Driving the historic Pamir Highway to Taldyk Pass

Pereval Taldyk is a high mountain pass at an elevation of 3,615m (11,860ft) above sea level, located in the Osh Region of Kyrgyzstan.

Taldyk Pass

When was the road through Taldyk Pass built?

The Taldyk Pass, initially established as a cart road in 1876, was used as a communication route to the Alay Valley for a military detachment led by Russian general Abramov. By 1883, Captain Putyata reported the road's inaccessibility due to rockfalls. It was later reconstructed in 1893 by Colonel Grombchevsky. A commemorative sign from the early 1900s acknowledged its distance from Gulcha.
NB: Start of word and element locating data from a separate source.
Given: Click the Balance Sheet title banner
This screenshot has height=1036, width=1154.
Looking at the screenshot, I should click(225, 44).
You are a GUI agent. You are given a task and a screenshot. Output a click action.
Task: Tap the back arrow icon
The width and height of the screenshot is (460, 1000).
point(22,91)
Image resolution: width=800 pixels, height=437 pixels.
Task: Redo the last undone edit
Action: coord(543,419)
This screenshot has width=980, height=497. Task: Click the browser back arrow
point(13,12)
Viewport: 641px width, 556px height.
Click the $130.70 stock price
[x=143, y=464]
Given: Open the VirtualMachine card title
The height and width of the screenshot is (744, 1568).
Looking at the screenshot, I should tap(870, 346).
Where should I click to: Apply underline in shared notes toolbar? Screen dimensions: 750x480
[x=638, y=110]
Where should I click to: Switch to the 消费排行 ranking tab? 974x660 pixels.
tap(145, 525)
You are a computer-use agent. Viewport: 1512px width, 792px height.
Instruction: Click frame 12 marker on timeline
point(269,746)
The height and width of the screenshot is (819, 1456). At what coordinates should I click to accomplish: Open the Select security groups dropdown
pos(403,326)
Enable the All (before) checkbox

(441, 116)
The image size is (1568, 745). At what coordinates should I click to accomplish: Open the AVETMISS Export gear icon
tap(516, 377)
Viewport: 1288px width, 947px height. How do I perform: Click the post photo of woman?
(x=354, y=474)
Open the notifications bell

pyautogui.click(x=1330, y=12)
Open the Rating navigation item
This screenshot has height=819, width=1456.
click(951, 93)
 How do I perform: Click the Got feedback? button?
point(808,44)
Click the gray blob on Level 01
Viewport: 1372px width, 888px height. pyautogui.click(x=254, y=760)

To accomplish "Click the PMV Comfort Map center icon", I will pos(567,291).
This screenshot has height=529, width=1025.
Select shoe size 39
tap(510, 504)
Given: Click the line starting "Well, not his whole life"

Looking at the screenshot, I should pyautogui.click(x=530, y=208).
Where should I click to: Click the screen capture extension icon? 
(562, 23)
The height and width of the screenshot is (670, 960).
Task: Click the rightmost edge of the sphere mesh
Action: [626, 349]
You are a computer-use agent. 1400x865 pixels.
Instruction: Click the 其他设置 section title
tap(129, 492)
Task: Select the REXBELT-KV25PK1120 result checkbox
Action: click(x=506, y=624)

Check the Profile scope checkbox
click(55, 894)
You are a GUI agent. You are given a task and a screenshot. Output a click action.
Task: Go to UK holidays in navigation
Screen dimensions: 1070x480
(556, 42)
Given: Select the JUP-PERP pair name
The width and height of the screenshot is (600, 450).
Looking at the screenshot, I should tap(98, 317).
A paved road connecting Osh to Khorugh was built through the pass between 1930 and 1932, with a monument currently honoring its construction manager, Yuri M.Grushko. In 2008, the Export–Import Bank of China funded the rehabilitation of a segment of the road, which was completed in 2013.

Is the road to Taldyk Pass paved?

Located in the eastern part of the country, the road to the summit, also known as Taldok Pass, is the iconic M41 highway (Pamir Highway). It is paved. The pass is 24.9km (15.47 miles) long and runs north-south from Ak-Bosogo to Sary-Tash.

How challenging is Taldyk Pass?

The pass is pretty challenging, with steep sections and 14 hairpin turns. The last kilometers are very tough, reaching a gradient of almost 8%. It is one of the country's most dangerous mountain passes in winter. Every year, several trucks have accidents, falling several hundred meters down the cliff. In spring, you can still see some of them there.

Is Taldyk Pass open?

Set high in the Alai Mountain Range, the pass is unusual because it remains open year-round despite its high altitude.